Using Claude API in a Swift App: Model Routing, Streaming, and Cost Control

Why Claude, and why no SDK

Second Brain is an AI memory companion for iOS. You capture thoughts, ideas, and experiences throughout the day, and the app uses AI to help you explore connections between them and generate periodic reflections on your thinking patterns.

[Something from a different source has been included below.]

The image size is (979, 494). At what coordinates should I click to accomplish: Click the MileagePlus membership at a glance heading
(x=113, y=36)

The AI is not a chatbot — it's a retrieval and synthesis layer over your personal knowledge base.

We chose Claude over GPT for a straightforward reason: Claude produces better long-form synthesis. When the task is "read 20 of this person's memories and write a thoughtful reflection about recurring themes," Claude consistently generates output that feels insightful rather than generic. The difference is especially noticeable in non-English content, where many of our users write in Chinese.

The more interesting decision was skipping the official Anthropic SDK entirely. The anthropic-sdk-swift package exists, and it's well-maintained. But for a production iOS app, we had specific concerns:

Binary size. Every dependency adds weight. On iOS, users notice download size. Our entire app is under 15 MB — adding a full SDK with its transitive dependencies would be visible.
URLSession already streams. The main reason you'd want an SDK is to handle Server-Sent Events (SSE) streaming. But since iOS 15, URLSession.bytes(for:) gives you an AsyncBytes sequence that's perfect for SSE parsing. The hard part is already solved by the platform.
Surface area. We use exactly one Anthropic endpoint: /v1/messages. We don't need function calling, tool use, batching, or any of the other capabilities the SDK abstracts. A minimal client is simpler to audit, debug, and maintain.

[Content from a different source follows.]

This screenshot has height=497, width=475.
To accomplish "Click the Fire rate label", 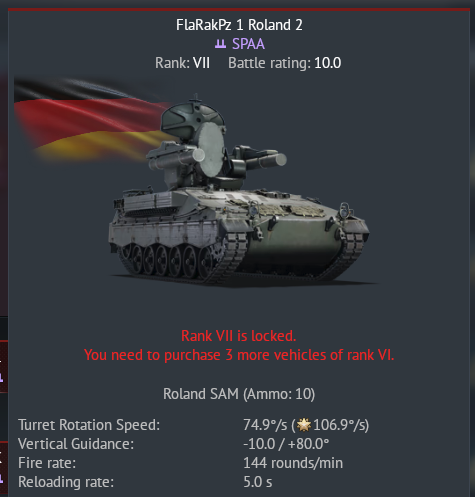I will pos(47,463).
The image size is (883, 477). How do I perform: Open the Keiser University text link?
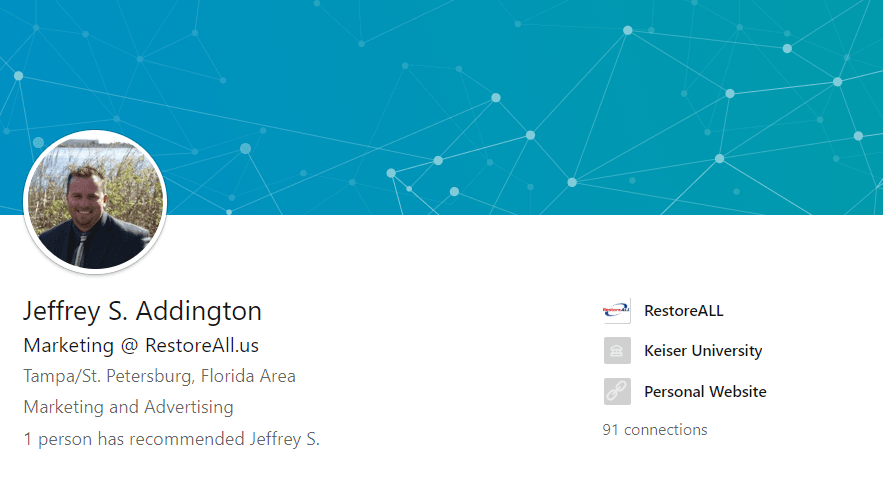703,351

The result: our entire Claude integration is about 80 lines of Swift. No SPM dependency, no version conflicts, no wondering what the SDK is doing under the hood.

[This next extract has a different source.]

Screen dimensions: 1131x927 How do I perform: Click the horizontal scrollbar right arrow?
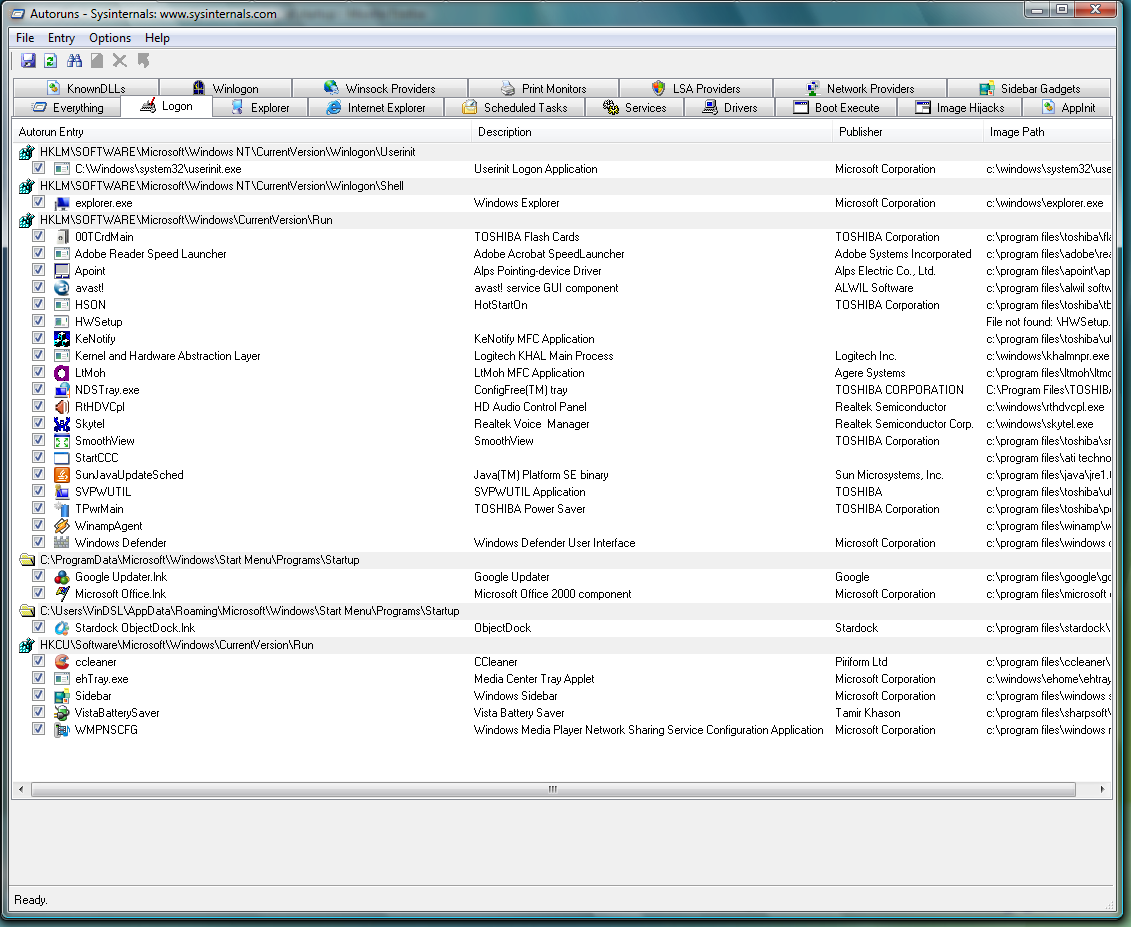(1104, 790)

The minimal URLSession client

Here's the core of our Claude client. It's a simple struct that wraps the Messages API with proper error handling and type-safe request/response models:

struct ClaudeClient {
    let apiKey: String
    private let endpoint = URL(string: "https://api.anthropic.com/v1/messages")!
    private let apiVersion = "2023-06-01"
    private let encoder = JSONEncoder()
    private let decoder = JSONDecoder()

    struct Message: Codable {
        let role: String
        let content: String
    }

    struct Request: Codable {
        let model: String
        let max_tokens: Int
        let system: String?
        let messages: [Message]
        let temperature: Double?
        let stream: Bool?
    }

    struct Response: Codable {
        struct Content: Codable { let text: String }
        struct Usage: Codable {
            let input_tokens: Int
            let output_tokens: Int
        }
        let content: [Content]
        let usage: Usage
    }

    func sendMessage(
        model: String,
        system: String? = nil,
        messages: [Message],
        maxTokens: Int = 1024,
        temperature: Double? = nil
    ) async throws -> Response {
        var request = URLRequest(url: endpoint)
        request.httpMethod = "POST"
        request.setValue(apiKey, forHTTPHeaderField: "x-api-key")
        request.setValue(apiVersion, forHTTPHeaderField: "anthropic-version")
        request.setValue("application/json", forHTTPHeaderField: "content-type")

        let body = Request(
            model: model,
            max_tokens: maxTokens,
            system: system,
            messages: messages,
            temperature: temperature,
            stream: false
        )
        request.httpBody = try encoder.encode(body)

        let (data, response) = try await URLSession.shared.data(for: request)
        guard let http = response as? HTTPURLResponse else {
            throw ClaudeError.invalidResponse
        }
        guard http.statusCode == 200 else {
            throw ClaudeError.apiError(
                status: http.statusCode,
                body: String(data: data, encoding: .utf8) ?? ""
            )
        }
        return try decoder.decode(Response.self, from: data)
    }
}

enum ClaudeError: Error {
    case invalidResponse
    case apiError(status: Int, body: String)
}

That's the entire non-streaming client. Three headers (x-api-key, anthropic-version, content-type), a JSON body, and standard Codable encoding. The JSONEncoder and JSONDecoder handle the snake_case mapping automatically if you set keyDecodingStrategy, but since our models already match the API's naming, we don't bother.

A few things worth noting:

The API key goes in a header, not a query parameter. This matters because query parameters show up in server logs. Anthropic uses x-api-key as the header name — not Authorization: Bearer, which trips up developers coming from OpenAI.
The anthropic-version header is required. Pin it to a specific date. This protects you from breaking changes — the API behavior is frozen for that version string.
Error handling is critical. The API returns structured JSON errors with a type and message field. In production, we parse these and handle rate limits (429) with exponential backoff, and overload errors (529) with a user-facing "busy" message.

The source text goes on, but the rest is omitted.